# Honda EU2000i Output Indicator Light



## tech|guy (Feb 21, 2017)

I was looking to get an updated manual for my generator from Honda's power equipment website and found two with a range that match my serial number. One manual was published in 2008, the other 2009 (AN2 type). In the 2009 manual on page 18, it states that the output indicator light will blink after 100 hours of use. The 2008 manual does not mention this nor does the paper manual that came with my generator. My question is, do all EU2000i generators have the blinking light feature to indicate hourage range (it just wasn't mentioned in all manuals), or only the newer EU2000i generators?


----------



## tech|guy (Feb 21, 2017)

Okay, I found out directly from Honda Power Equipment that all EU2000i generators have the blinking output indicator light to relay the range of hours the generator has been in use after reaching 100 hours. There is no blink sequence to indicate usage beyond 500 hours.


----------



## Predator (Sep 19, 2017)

....

_Exercise set:_
[a] Retype the passage of the EU2000i thread that opens with the words containing "Okay, I found" and closes with "(Sep 19, 2017)".
[b] Extend the EU2000i thread onward from its final line.

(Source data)
....

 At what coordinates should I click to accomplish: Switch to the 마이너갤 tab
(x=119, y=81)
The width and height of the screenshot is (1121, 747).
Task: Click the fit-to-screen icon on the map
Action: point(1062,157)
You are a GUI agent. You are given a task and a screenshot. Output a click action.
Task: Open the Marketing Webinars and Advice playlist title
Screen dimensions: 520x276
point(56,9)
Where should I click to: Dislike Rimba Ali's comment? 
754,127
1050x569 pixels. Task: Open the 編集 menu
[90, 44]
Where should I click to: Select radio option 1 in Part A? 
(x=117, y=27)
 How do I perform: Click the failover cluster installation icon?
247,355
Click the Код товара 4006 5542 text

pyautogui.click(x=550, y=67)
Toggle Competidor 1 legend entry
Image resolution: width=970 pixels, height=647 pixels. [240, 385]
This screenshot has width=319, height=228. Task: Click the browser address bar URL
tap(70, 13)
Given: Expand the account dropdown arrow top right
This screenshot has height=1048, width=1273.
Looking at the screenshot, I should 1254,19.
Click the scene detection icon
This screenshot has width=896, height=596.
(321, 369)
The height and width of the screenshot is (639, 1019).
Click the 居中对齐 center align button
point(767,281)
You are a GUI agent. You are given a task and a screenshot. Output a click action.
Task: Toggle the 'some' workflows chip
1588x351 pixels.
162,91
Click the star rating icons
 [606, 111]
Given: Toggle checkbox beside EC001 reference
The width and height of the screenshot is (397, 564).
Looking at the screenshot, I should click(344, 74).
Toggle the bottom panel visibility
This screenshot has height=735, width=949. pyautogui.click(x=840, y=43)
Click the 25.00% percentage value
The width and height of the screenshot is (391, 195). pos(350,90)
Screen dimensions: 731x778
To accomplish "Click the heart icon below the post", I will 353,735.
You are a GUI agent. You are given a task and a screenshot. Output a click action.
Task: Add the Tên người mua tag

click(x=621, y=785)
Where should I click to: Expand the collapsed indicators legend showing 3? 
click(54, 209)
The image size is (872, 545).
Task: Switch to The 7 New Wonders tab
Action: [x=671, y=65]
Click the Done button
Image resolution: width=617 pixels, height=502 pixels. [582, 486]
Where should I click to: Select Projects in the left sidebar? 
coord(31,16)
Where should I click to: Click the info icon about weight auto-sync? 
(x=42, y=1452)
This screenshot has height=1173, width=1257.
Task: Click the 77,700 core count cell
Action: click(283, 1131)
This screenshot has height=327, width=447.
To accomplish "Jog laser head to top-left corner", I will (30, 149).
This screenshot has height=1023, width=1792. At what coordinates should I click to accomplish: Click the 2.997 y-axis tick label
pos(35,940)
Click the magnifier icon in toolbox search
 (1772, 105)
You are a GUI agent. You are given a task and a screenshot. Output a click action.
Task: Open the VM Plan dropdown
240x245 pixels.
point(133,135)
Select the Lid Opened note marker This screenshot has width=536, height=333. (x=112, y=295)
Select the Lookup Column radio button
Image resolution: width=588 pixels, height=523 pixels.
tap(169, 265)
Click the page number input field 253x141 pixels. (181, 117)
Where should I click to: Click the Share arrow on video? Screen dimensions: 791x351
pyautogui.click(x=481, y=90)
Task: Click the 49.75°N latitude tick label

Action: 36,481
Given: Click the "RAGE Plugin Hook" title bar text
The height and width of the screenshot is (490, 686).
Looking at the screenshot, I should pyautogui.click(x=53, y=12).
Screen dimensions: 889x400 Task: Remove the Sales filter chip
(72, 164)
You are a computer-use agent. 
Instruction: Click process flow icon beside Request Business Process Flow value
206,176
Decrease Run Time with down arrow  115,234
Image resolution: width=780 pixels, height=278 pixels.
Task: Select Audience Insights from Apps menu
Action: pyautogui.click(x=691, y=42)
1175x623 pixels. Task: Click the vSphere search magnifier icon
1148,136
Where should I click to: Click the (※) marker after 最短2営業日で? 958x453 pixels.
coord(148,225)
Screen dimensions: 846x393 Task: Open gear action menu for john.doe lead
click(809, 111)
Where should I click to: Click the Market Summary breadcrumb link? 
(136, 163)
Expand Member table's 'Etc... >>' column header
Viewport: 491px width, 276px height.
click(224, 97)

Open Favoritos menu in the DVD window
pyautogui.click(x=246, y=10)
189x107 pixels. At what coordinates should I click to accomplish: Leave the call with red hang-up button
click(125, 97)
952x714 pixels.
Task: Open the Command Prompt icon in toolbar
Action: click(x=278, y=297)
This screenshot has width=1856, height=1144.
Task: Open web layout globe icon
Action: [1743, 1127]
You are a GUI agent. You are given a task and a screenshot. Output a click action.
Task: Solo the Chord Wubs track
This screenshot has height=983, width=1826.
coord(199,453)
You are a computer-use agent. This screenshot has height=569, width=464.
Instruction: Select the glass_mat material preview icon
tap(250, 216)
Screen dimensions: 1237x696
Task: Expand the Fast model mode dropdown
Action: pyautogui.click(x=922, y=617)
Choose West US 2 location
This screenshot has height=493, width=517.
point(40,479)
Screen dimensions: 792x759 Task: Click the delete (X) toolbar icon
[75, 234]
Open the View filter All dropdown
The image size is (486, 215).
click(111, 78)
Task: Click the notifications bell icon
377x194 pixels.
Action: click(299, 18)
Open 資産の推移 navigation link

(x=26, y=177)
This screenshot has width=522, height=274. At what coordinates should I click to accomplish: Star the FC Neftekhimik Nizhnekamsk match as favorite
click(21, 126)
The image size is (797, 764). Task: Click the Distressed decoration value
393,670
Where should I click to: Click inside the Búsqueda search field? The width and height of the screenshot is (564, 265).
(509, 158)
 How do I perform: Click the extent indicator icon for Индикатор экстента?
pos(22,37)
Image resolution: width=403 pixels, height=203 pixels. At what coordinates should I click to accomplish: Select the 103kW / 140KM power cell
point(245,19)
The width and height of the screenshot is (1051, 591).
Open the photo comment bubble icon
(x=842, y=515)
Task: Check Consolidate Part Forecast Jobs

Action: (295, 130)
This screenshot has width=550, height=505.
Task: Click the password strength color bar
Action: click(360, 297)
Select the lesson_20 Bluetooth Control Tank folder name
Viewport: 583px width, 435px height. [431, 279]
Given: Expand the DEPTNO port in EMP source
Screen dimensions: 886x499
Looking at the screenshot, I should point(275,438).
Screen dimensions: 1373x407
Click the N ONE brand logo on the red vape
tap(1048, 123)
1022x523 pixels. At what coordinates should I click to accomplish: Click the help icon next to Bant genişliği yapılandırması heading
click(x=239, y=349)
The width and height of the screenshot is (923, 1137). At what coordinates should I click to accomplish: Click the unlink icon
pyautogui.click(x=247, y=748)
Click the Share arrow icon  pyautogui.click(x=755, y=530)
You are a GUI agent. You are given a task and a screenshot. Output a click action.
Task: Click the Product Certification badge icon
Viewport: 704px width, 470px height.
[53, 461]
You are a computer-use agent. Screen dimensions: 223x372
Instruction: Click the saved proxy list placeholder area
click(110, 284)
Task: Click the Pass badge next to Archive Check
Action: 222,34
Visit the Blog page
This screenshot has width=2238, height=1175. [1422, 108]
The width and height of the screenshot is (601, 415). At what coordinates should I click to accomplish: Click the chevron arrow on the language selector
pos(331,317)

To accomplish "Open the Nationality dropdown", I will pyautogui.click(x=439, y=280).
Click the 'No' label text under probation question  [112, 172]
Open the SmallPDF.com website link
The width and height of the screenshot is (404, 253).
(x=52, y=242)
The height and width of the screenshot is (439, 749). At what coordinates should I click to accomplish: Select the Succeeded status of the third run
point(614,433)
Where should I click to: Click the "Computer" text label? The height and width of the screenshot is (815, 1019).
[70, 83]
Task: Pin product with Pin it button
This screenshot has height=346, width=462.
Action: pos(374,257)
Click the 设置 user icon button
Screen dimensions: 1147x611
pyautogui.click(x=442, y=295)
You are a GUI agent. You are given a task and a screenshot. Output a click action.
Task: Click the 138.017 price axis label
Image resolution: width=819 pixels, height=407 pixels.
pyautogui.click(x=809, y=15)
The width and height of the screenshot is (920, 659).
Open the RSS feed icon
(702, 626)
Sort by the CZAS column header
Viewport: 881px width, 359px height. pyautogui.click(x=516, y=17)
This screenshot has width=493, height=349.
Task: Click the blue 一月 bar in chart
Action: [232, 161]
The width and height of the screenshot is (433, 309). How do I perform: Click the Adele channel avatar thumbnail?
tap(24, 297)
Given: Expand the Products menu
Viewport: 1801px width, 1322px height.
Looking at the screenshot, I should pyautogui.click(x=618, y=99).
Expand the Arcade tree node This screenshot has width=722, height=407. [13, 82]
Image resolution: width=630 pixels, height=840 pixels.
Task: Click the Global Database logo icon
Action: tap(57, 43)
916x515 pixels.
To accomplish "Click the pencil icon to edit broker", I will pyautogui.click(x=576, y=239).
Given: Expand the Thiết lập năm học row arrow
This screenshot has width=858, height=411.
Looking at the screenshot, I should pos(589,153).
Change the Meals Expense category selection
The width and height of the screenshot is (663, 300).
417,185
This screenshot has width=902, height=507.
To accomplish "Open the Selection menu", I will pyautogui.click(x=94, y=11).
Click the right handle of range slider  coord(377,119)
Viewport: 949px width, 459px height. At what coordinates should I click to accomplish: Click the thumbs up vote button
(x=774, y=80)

....

_Expected outputs:_
[a]
Okay, I found out directly from Honda Power Equipment that all EU2000i generators have the blinking output indicator light to relay the range of hours the generator has been in use after reaching 100 hours. There is no blink sequence to indicate usage beyond 500 hours.


----------



## Predator (Sep 19, 2017)

[b]
tech|guy said:


> Okay, I found out directly from Honda Power Equipment that all EU2000i generators have the blinking output indicator light to relay the range of hours the generator has been in use after reaching 100 hours. There is no blink sequence to indicate usage beyond 500 hours.


Ok, and I ALSO called Honda Power Equipment directly and was told that this feature was implemented with the K1 models and NONE of the earlier eu2000i have that feature. I have an older one (Japanese made, A early model) and I'm sure I have over 100 hours on mine and less than 500.....no blink. Never has been one.

Two men say they're Jesus....ONE of them must be wrong..........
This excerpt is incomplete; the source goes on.